实时荧光定量PCR检测结果表明，TRIM3基因在大白猪不同组织中均有表达，这可能与TRIM3可通过各种途径介导肿瘤发生及转移过程相关[21-25]；在肺脏中的相对表达量最高，在气管中的表达量也较高，说明该基因与呼吸系统的调节密切相关，为猪呼吸系统疾病的治疗提供参考；在肾脏中表达量较高，可能与之前报道的TRIM3过表达通过抑制干扰素调节因子3途径和NLRP3炎症小体预防急性肾损伤[26]相关；在脾脏中表达量较高，推测其与猪的免疫功能有关。研究报道，鼠源TRIM3泛素连接酶影响海马神经元树突状脊柱形态[27]，斑马鱼的TRIM3a在神经系统的发育及神经信号的传导中起重要作用[28]，人源TRIM3可通过激活PI3K/Akt信号通路减轻帕金森病的细胞凋亡，提示TRIM3在神经系统调节中发挥作用，猪源TRIM3是否参与神经系统的调节还有待进一步探索。
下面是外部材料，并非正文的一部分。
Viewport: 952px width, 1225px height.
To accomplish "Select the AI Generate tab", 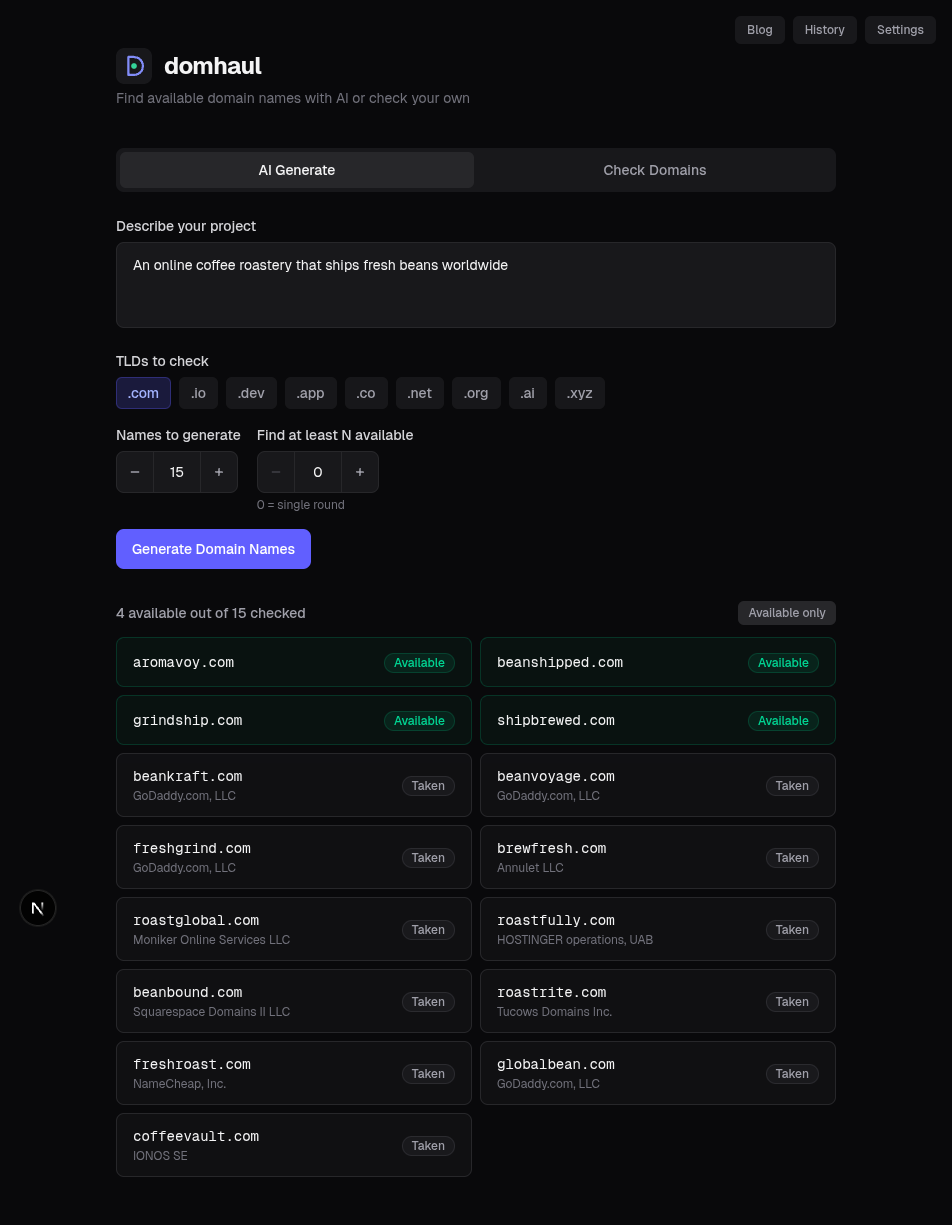I will [296, 170].
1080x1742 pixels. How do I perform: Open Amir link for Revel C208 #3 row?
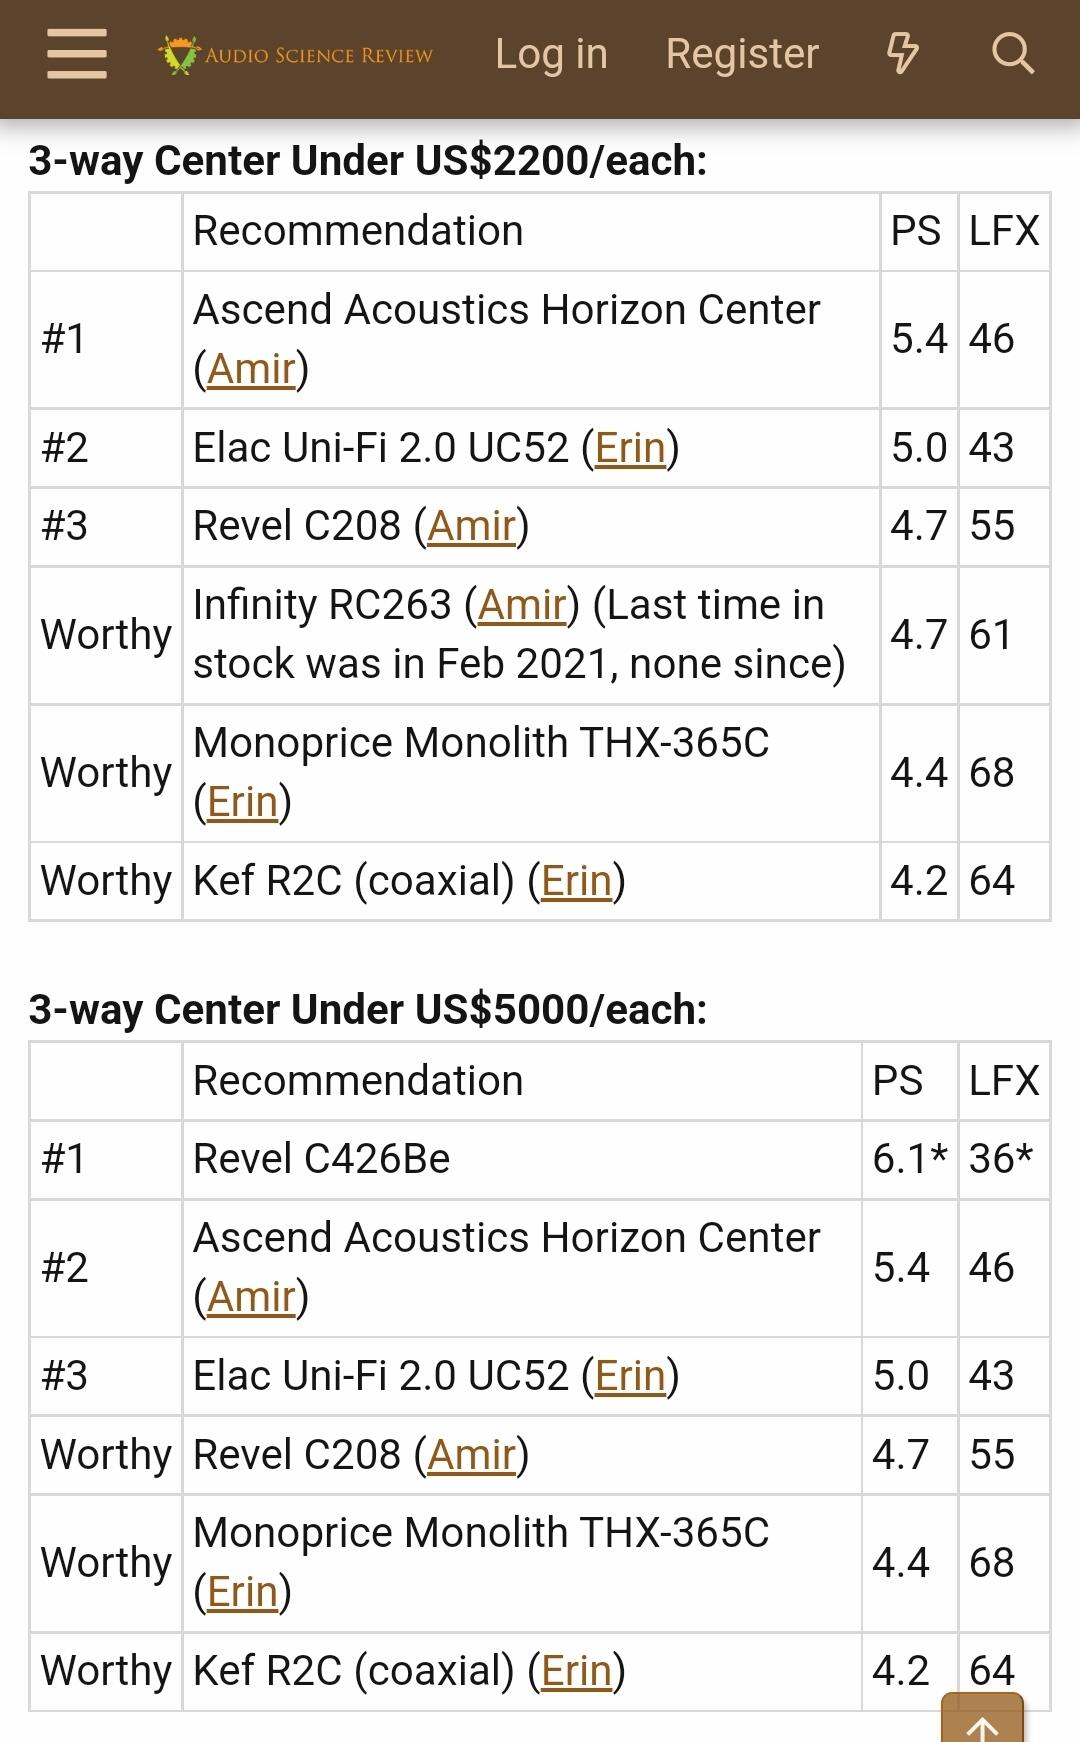471,526
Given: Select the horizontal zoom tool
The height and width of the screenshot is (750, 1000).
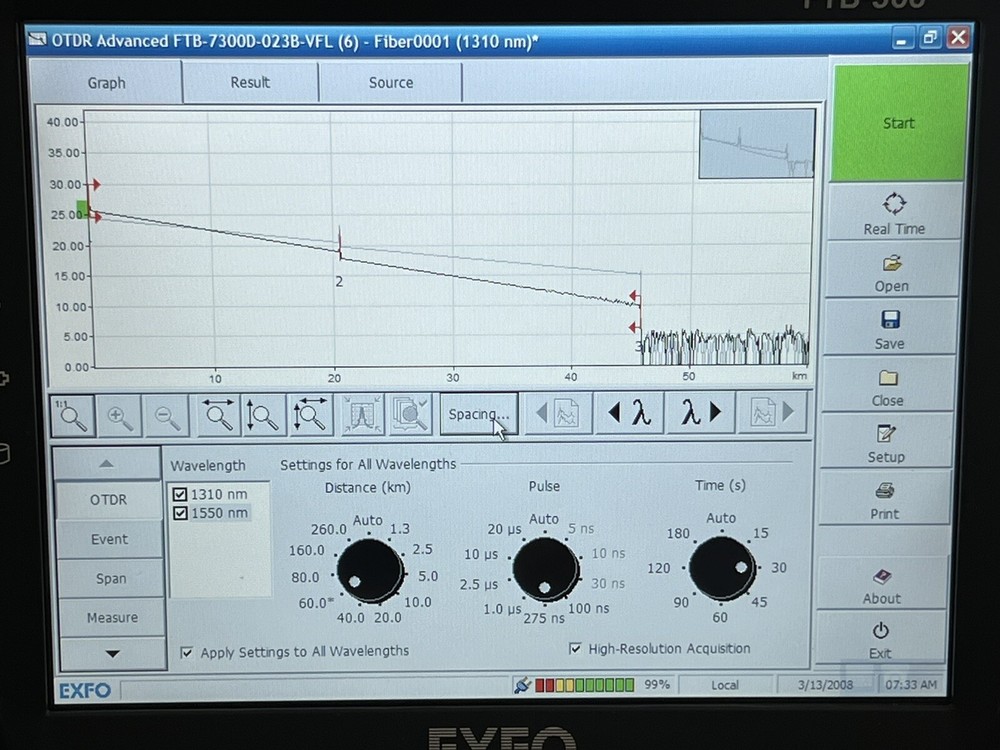Looking at the screenshot, I should 218,416.

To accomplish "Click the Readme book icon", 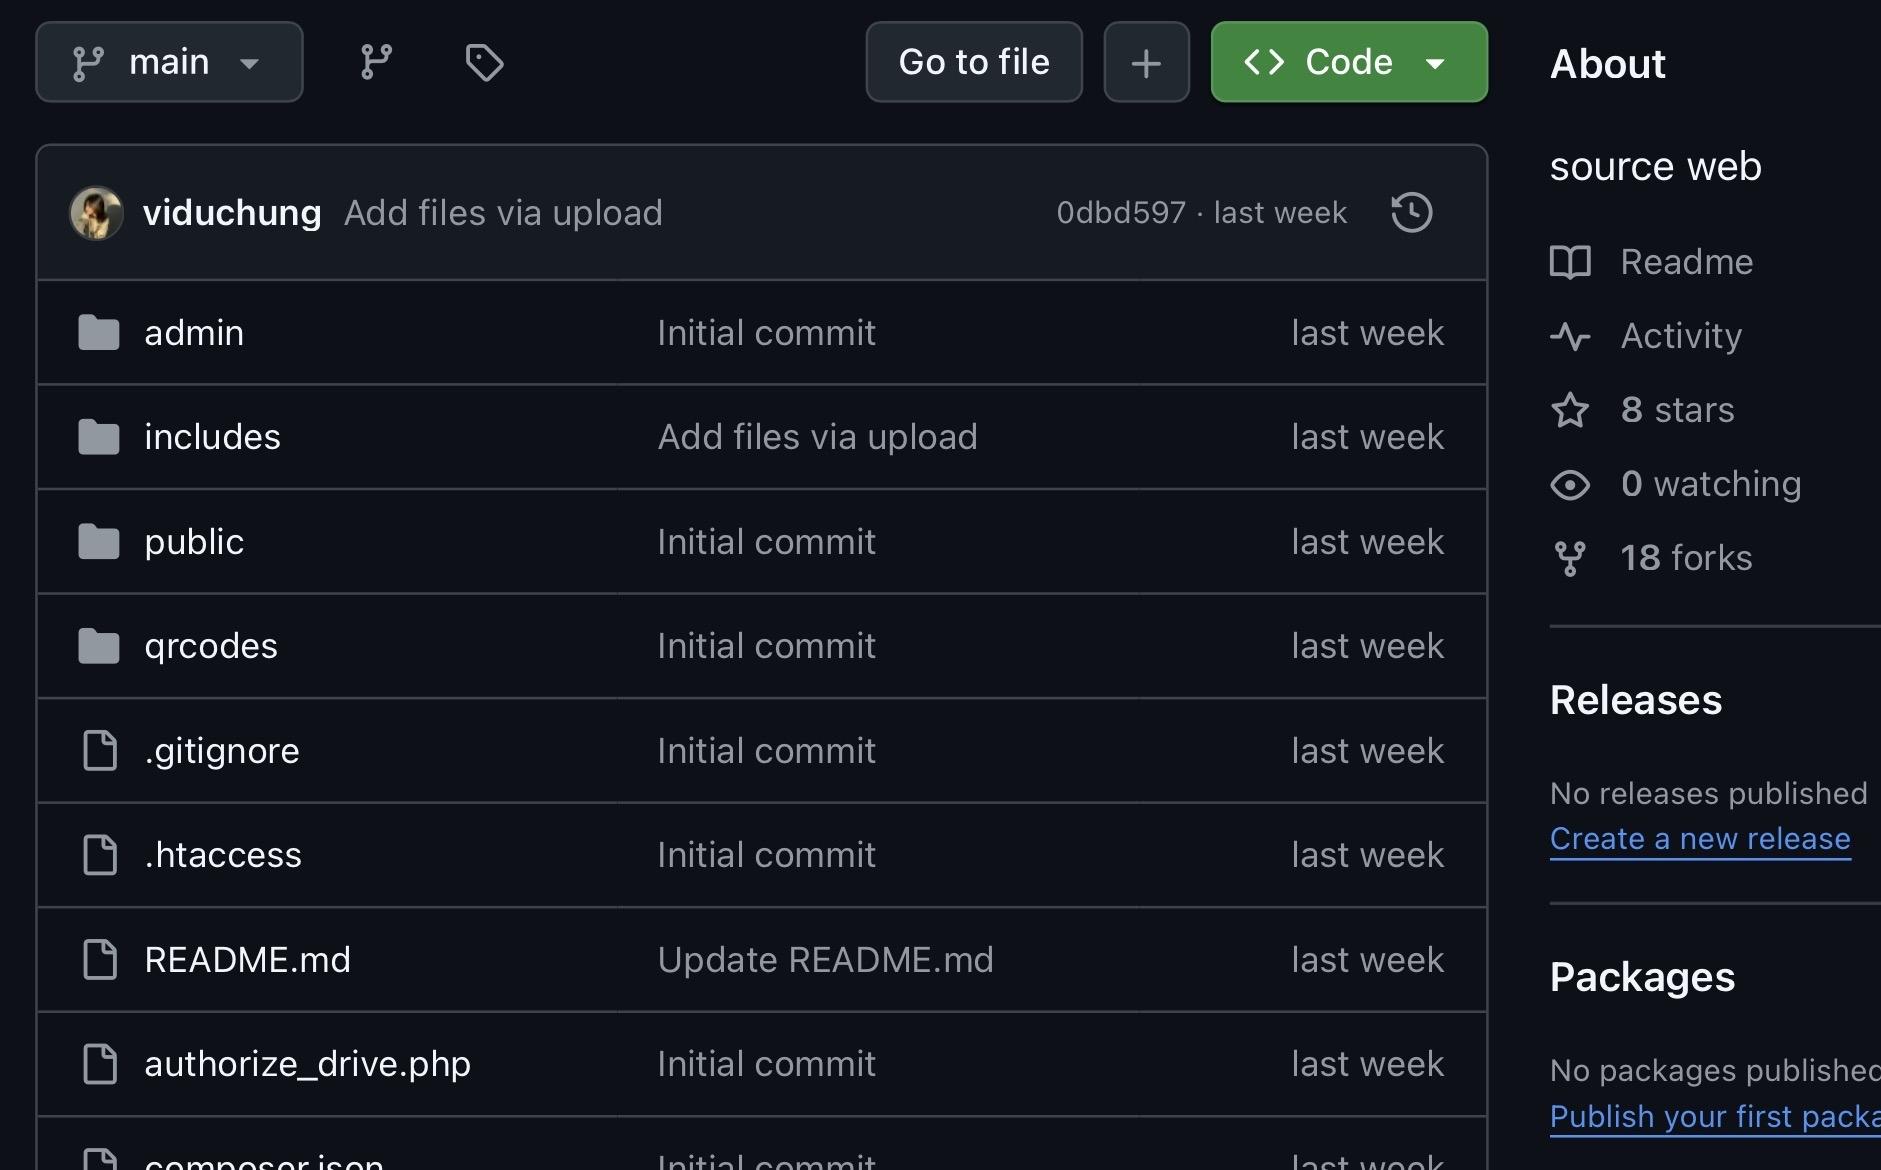I will click(x=1570, y=262).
激活先天免疫是宿主抵御病原体的必要条件。已报道猪源TRIM21依赖于RING结构域和蛋白酶体抑制猪繁殖与呼吸障碍综合征病毒的复制，但不影响病毒附着和内吞[16]。在抑制猪流行性腹泻病毒增殖中TRIM21通过蛋白酶体途径靶向并降解核衣壳蛋白[29]。之前研究表明，TRIM3是一种高度保守的E3泛素连接酶，通过泛素化TLR3以引起先天抗病毒反应，但具体的作用机制尚未解释清楚，病毒蛋白与宿主蛋白的相互作用还需进一步验证[20]。本研究成功克隆大白猪TRIM3基因，并对其理化性质进行预测，为揭示抗病毒天然免疫反应，提高猪体免疫力抵抗病毒感染提供理论依据。

4 结 论

本研究成功克隆大白猪TRIM3基因CDS全长序列，其片段长度为2 235 bp，编码744个氨基酸，属于亲水性蛋白，二级结构中α-螺旋、β-转角、无规则卷曲和延伸链分别占26.08%、8.60%、41.67%和23.66%，以无规则卷曲为主，属于不稳定蛋白。TRIM3基因在猪各组织中均有表达，在肺脏中表达量最多，且极显著高于其他组织。本试验结果为进一步研究TRIM3基因的免疫学特点及参与猪先天免疫和抗病毒感染中的分子机制提供理论依据。